Since the conflict began in March 2011, hundreds of thousands of lives have been lost and millions of people have been displaced from their homes in Syria. And with the recent launch of a major Syrian-Russian military offensive, this humanitarian crisis has worsened. From the start of the offensive in late July, Aleppo residents have only had intermittent access to clean water through the public network, and have been forced to rely on wells and water supplied by truck, which can be unsafe and even contaminated. Food rations have almost run out, threatening mass starvation, and medical supplies in the area are scarce, made worse by attacks on hospitals. However, no international aid convoys have been able to reach East Aleppo since late July.

“The situation is extremely dire. Medical supplies will not last more than a few weeks now that the airstrikes have resumed and the city is under siege. The few remaining medical staff are exhausted and overwhelmed. The city doesn’t have fuel or other sources of energy. And without fuel, electric generators and ambulances cannot function. We have to act now before it’s too late,” said Dr. Ahman Tarakjui, the Syrian American Medical Society (SAMS) president.

In order to significantly increase and improve access to clean water across the city of Aleppo, Oxfam is helping to install a new generator at the city’s main water station. This generator, along with another installed by Oxfam earlier this year, will pump water to all of Aleppo’s residents even when the power supply is cut off.

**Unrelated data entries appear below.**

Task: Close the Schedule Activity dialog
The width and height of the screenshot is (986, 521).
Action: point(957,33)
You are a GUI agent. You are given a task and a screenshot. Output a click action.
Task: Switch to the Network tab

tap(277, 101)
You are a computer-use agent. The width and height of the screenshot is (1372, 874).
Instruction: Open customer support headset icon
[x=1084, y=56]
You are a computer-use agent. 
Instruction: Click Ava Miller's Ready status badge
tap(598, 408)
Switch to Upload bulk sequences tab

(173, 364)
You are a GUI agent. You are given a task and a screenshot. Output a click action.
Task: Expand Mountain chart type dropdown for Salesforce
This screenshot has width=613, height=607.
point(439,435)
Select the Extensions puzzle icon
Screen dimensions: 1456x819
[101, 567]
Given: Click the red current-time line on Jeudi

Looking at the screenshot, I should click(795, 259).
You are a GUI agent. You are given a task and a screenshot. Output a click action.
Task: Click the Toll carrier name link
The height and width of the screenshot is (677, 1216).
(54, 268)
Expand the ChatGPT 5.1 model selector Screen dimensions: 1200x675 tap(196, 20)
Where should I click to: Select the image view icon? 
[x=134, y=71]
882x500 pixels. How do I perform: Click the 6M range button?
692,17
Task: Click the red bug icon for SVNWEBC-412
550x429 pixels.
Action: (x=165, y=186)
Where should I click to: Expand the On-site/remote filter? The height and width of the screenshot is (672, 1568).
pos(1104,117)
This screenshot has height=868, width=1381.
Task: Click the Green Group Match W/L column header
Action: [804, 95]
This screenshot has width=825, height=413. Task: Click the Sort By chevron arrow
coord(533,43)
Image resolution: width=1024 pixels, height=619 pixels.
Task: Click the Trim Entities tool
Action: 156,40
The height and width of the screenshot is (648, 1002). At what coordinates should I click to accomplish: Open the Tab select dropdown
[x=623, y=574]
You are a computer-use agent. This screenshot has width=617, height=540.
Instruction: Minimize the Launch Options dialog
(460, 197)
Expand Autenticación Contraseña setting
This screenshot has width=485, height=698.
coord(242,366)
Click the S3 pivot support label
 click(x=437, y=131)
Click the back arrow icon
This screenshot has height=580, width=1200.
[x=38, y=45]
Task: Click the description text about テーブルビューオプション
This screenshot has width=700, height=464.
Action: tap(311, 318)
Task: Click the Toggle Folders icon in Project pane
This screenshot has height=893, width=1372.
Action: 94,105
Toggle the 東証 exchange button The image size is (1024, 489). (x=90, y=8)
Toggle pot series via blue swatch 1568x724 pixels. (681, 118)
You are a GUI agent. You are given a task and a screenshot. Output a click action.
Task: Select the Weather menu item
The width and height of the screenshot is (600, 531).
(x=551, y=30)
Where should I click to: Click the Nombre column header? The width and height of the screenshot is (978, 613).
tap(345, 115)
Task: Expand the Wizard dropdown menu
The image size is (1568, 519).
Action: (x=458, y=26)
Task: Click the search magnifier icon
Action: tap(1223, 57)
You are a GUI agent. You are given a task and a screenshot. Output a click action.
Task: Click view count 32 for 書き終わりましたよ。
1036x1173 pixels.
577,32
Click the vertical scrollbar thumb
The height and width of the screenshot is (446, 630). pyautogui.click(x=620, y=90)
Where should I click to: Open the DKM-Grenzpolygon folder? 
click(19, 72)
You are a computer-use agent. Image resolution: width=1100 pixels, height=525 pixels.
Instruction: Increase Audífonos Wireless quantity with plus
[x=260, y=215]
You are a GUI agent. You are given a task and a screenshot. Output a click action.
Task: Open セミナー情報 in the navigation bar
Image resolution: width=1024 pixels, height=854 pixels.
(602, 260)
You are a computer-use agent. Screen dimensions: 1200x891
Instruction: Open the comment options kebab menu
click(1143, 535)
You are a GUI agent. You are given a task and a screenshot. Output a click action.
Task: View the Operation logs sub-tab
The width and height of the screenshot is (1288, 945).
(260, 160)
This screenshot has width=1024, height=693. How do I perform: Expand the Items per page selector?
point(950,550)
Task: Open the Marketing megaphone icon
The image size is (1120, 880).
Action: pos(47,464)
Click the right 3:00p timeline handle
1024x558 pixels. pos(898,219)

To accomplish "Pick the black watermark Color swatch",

“The two generators that Oxfam has provided should help provide a more consistent supply of clean water to Aleppo’s nearly two million residents. But food and medical supplies remain blocked. Clean water is vital, but it won’t stop starvation, never mind protect people from indiscriminate aerial attacks,” said Andy Baker, Oxfam’s lead for the Syria crisis response.

With ongoing airstrikes and bombardments targeting health facilities, the medical situation is on the brink of collapse in East Aleppo. According to SAMS, there are only 29 doctors left in the area, and the children of East Aleppo have not had access to critical vaccinations.

Despite two announcements by the Russian military of a ceasefire, and the opening of humanitarian corridors, very limited aid has been able to reach East Aleppo and no medical evacuations have taken place. Russia dismissed longer pauses requested by the UN, and Syrian airstrikes have resumed on the area after a pause that lasted nearly a month.

Oxfam calls for a complete halt in the fighting, an end to airstrikes and indiscriminate bombardment, and a lifting of the siege to allow aid into East Aleppo, and people to leave the city safely.


Moreover, as Syrian refugees increasingly wonder whether they'll still be welcome in the US, we must keep our hearts and our doors open to some of the world’s most vulnerable people in their time of need.